Philosophical Implications
Working with these systems changes how we think about software. We are moving from writing explicit instructions to defining constraints. We are not writing the algorithm; we are writing the evaluation criteria for the algorithm.
The three-layer architecture acknowledges the strengths and weaknesses of current AI technology. It embraces the probabilistic power of the LLM for what it is—superior pattern matching and generation—while relying on traditional, proven software engineering for what it does best: deterministic logic and state management.
There is a certain elegance to this balance. It mirrors the human brain. The LLM is the intuitive, fast-thinking “System 1” (to borrow from Daniel Kahneman).

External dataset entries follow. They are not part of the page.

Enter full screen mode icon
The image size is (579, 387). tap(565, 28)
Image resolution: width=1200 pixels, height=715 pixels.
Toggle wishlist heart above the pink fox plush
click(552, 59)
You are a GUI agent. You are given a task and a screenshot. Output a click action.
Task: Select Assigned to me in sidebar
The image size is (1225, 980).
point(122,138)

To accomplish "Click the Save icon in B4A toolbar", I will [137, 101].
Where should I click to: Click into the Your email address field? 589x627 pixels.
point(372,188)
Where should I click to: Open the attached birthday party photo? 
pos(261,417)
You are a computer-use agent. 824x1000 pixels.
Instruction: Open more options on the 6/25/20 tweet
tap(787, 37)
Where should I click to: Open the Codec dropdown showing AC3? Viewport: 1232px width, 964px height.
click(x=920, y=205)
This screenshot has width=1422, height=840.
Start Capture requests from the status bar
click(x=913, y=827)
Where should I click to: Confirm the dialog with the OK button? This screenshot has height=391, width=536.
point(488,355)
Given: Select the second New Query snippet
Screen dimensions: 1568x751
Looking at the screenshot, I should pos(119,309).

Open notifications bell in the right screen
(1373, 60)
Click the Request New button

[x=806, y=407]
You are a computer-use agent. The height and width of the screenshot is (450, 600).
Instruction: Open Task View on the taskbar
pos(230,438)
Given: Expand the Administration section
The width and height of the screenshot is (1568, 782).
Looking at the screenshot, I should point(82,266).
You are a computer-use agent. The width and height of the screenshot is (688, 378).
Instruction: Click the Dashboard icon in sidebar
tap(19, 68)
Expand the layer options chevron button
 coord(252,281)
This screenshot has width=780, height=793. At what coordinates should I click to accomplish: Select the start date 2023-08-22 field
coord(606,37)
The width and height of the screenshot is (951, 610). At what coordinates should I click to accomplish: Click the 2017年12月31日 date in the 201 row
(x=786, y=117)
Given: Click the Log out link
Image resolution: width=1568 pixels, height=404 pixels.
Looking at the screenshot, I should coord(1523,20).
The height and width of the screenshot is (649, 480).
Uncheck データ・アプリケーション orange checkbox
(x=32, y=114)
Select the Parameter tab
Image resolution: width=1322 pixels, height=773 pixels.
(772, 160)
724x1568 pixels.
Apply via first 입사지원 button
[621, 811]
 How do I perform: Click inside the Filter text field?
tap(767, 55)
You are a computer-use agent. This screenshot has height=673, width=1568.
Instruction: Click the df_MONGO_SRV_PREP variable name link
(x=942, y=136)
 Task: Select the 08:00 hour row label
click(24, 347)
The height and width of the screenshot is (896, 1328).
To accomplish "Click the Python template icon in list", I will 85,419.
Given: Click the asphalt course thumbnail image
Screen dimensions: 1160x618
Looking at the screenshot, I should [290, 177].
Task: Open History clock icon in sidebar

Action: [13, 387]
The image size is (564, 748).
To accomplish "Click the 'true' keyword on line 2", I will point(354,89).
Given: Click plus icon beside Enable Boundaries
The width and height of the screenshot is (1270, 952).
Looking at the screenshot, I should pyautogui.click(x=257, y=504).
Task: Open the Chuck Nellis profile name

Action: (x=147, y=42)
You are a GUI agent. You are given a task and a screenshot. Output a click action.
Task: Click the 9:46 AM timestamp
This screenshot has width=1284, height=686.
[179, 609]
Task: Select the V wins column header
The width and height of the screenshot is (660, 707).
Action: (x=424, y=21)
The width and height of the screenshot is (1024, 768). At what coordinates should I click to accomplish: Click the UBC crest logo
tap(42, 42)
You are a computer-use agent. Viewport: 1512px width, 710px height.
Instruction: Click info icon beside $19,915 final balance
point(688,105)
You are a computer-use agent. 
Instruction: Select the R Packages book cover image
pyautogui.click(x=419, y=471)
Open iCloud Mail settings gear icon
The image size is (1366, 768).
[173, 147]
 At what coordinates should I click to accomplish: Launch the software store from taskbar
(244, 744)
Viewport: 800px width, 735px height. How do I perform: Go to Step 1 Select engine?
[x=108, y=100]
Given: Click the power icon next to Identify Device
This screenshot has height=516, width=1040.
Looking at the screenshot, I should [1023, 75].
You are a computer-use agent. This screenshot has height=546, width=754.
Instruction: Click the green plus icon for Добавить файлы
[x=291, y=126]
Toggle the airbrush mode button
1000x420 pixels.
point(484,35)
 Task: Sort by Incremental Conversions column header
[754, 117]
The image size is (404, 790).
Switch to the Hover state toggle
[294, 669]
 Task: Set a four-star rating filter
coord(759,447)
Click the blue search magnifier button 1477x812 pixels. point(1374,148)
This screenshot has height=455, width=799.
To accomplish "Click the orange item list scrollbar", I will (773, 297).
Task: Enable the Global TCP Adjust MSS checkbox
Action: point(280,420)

The Validation Layer is the slow, deliberate, logical “System 2.” The State Layer is our memory.
When we build systems this way, we stop fighting the nature of the model. We stop expecting 100% accuracy from a 100% probabilistic engine. Instead, we build a safety net that allows the model to be creative without being catastrophic.
As you design your next AI-powered feature, I encourage you to look beyond the prompt. Look at the inputs and outputs. Ask yourself: “What are my invariants?” “What is my ground truth?” “How do I correct the model when it inevitably drifts?” The answers to these questions will form the blueprint of your Deterministic Layer. And in that blueprint, you will find the reliability required for production.
The future of AI engineering isn’t just about bigger models; it’s about smarter architectures. It’s about the rigorous application of software engineering principles to harness the chaos of generative intelligence. By separating the layers, we gain control, observability, and the ability to scale these powerful technologies into robust, dependable tools.